Apesar do foco da indústria de entretenimento, voltada compreensivelmente para os grandes blockbusters, o DVD permite o resgate de experiências únicas na história do cinema e de cinematografias pouco conhecidas, obras de outsiders distantes voluntariamente ou não da indústria do cinema. E alguns lançamentos, como os dois que enumeramos abaixo, confirmam essa função salutar do formato digital:


- O CVM (Center for Visual Music) está lançando o título 3 Films by Elias Romero (1968-1972), com experiências desse cineasta que é um dos pioneiros do uso criativo da iluminação projetada para a construção de belas abstrações animadas – caminho ainda popular hoje, se levarmos em conta as experiências do grupo japonês PikaPika, que ministraram workshop no festival Anima Mundi deste ano.
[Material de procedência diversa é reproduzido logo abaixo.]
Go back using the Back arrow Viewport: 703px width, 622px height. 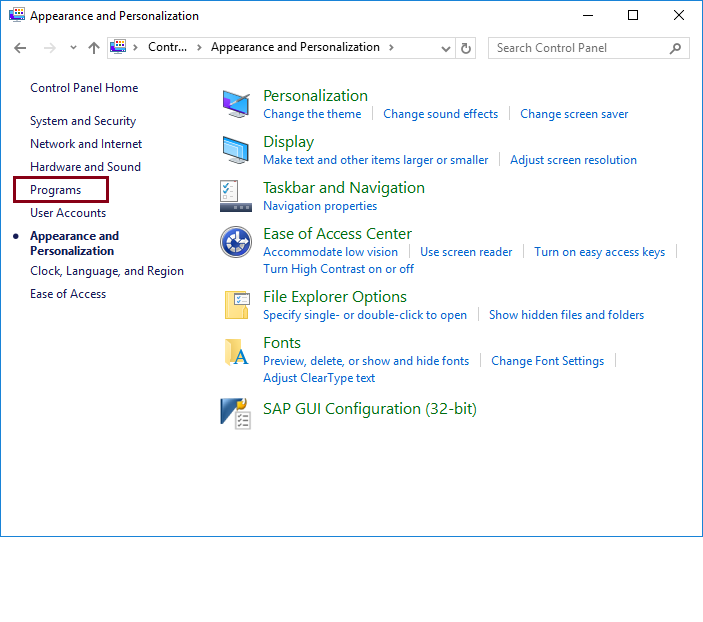[x=20, y=48]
Romero empregava, em suas performances no distante ano de 1956, projetores cuja luz atravessava manchas e borrões de tinta, criando lisérgicos efeitos de mescla de formas. Em 1969, iniciou brilhante parceria com Richard Edlund (câmera) e colaboradores usuais como o músico Bill Spencer. O DVD cobre especialmente essa fase, na qual as criações de Romero passaram do campo da projeção para o do registro em filme, verdadeiras animações empregando a mais volátil dos objetos, a pura luz. O DVD, além dos três filmes do título (Sleeping Stories, Za, Lapis Lazuli) traz importante documentário, e pode ser adquirido diretamente no site do CVM.
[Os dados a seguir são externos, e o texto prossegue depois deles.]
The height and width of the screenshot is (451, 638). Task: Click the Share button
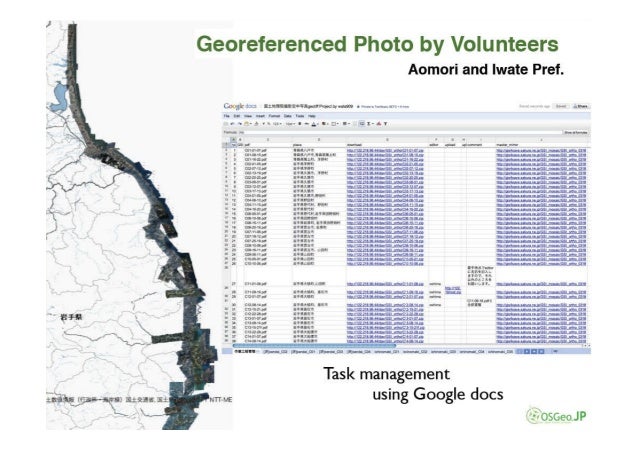click(x=579, y=104)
- O selo de DVDs britânico Eureka Video, responsável pela notável série Masters of Cinema, acaba de anunciar o lançamento de dois raros filmes de Georges Franju, diretor da clássica fantasia de terror – já dissecada anteriormente neste blog – Os olhos sem rosto (Les yeux sans visage, 1960). Os dois filmes são Judex (1963) e Nuits rouges (1974). O primeiro é um remake muito particular que Franju fez da famosa obra de Louis Feuillade, série de aventura clássica do cinema silencioso, transformando-a em narrativa fantástica com toques de Jean Cocteau, próxima ao conto de fadas visual, lindamente fotografada em contrastante preto e branco por Marcel Fradetal. Já o segundo, outra fabulação a partir do universo original de Feuillade, desta vez realiza uma homenagem simultânea ao cinema de Fritz Lang, ao mostrar exóticas conspirações e aventuras em torno dos mistérios da Ordem dos Templários. O DVD, recentemente anunciado em press release oficial, deverá estar disponível em breve.